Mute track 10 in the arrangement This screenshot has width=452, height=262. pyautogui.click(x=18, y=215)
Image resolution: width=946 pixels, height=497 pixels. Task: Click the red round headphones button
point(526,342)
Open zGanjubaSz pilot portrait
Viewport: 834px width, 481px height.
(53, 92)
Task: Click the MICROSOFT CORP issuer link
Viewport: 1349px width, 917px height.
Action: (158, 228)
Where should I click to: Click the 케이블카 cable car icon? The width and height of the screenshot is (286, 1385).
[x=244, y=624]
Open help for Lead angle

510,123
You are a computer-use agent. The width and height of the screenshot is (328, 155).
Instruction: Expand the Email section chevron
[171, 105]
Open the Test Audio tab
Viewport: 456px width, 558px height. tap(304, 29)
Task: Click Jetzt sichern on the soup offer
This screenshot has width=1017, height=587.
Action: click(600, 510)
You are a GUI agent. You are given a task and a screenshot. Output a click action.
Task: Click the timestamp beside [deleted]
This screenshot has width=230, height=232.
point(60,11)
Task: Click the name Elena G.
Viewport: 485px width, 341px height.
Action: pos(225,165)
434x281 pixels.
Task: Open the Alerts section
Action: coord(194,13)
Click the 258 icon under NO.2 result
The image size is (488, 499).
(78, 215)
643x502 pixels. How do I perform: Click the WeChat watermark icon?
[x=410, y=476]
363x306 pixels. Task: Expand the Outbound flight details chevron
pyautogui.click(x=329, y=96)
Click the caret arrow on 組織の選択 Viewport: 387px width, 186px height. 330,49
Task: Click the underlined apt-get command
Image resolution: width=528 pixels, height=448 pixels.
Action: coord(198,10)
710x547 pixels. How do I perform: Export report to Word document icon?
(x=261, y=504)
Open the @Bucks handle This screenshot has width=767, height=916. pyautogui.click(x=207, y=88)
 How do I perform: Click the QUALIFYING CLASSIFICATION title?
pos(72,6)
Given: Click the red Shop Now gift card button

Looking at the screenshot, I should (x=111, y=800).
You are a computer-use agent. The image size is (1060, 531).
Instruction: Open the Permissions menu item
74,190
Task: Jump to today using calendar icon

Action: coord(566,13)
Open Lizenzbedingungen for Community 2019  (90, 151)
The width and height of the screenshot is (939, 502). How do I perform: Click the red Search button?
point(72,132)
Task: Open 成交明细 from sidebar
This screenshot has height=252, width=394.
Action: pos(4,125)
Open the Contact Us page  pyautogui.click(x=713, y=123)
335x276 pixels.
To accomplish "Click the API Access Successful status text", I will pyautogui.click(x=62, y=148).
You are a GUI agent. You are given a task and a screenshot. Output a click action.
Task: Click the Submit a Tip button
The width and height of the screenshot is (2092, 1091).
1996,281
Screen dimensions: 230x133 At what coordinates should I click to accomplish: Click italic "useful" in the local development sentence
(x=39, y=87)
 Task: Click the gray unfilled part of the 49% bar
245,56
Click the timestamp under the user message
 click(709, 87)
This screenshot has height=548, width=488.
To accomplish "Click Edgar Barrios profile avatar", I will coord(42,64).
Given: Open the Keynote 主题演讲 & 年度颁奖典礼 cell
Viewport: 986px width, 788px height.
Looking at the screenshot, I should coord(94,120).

________________________________________

◆ Task statement ◆
All of the material should be copied verbatim.

◆ Answer to the problem ◆
Mute track 10 in the arrangement This screenshot has width=452, height=262. pyautogui.click(x=18, y=215)
Image resolution: width=946 pixels, height=497 pixels. Task: Click the red round headphones button
point(526,342)
Open zGanjubaSz pilot portrait
Viewport: 834px width, 481px height.
(53, 92)
Task: Click the MICROSOFT CORP issuer link
Viewport: 1349px width, 917px height.
Action: (158, 228)
Where should I click to: Click the 케이블카 cable car icon? The width and height of the screenshot is (286, 1385).
[x=244, y=624]
Open help for Lead angle

510,123
You are a computer-use agent. The width and height of the screenshot is (328, 155).
Instruction: Expand the Email section chevron
[171, 105]
Open the Test Audio tab
Viewport: 456px width, 558px height. tap(304, 29)
Task: Click Jetzt sichern on the soup offer
This screenshot has width=1017, height=587.
Action: click(600, 510)
You are a GUI agent. You are given a task and a screenshot. Output a click action.
Task: Click the timestamp beside [deleted]
This screenshot has width=230, height=232.
point(60,11)
Task: Click the name Elena G.
Viewport: 485px width, 341px height.
Action: pos(225,165)
434x281 pixels.
Task: Open the Alerts section
Action: coord(194,13)
Click the 258 icon under NO.2 result
The image size is (488, 499).
(78, 215)
643x502 pixels. How do I perform: Click the WeChat watermark icon?
[x=410, y=476]
363x306 pixels. Task: Expand the Outbound flight details chevron
pyautogui.click(x=329, y=96)
Click the caret arrow on 組織の選択 Viewport: 387px width, 186px height. 330,49
Task: Click the underlined apt-get command
Image resolution: width=528 pixels, height=448 pixels.
Action: coord(198,10)
710x547 pixels. How do I perform: Export report to Word document icon?
(x=261, y=504)
Open the @Bucks handle This screenshot has width=767, height=916. pyautogui.click(x=207, y=88)
 How do I perform: Click the QUALIFYING CLASSIFICATION title?
pos(72,6)
Given: Click the red Shop Now gift card button

Looking at the screenshot, I should (x=111, y=800).
You are a computer-use agent. The image size is (1060, 531).
Instruction: Open the Permissions menu item
74,190
Task: Jump to today using calendar icon

Action: coord(566,13)
Open Lizenzbedingungen for Community 2019  (90, 151)
The width and height of the screenshot is (939, 502). How do I perform: Click the red Search button?
point(72,132)
Task: Open 成交明细 from sidebar
This screenshot has height=252, width=394.
Action: pos(4,125)
Open the Contact Us page  pyautogui.click(x=713, y=123)
335x276 pixels.
To accomplish "Click the API Access Successful status text", I will pyautogui.click(x=62, y=148).
You are a GUI agent. You are given a task and a screenshot. Output a click action.
Task: Click the Submit a Tip button
The width and height of the screenshot is (2092, 1091).
1996,281
Screen dimensions: 230x133 At what coordinates should I click to accomplish: Click italic "useful" in the local development sentence
(x=39, y=87)
 Task: Click the gray unfilled part of the 49% bar
245,56
Click the timestamp under the user message
 click(709, 87)
This screenshot has height=548, width=488.
To accomplish "Click Edgar Barrios profile avatar", I will coord(42,64).
Given: Open the Keynote 主题演讲 & 年度颁奖典礼 cell
Viewport: 986px width, 788px height.
Looking at the screenshot, I should coord(94,120).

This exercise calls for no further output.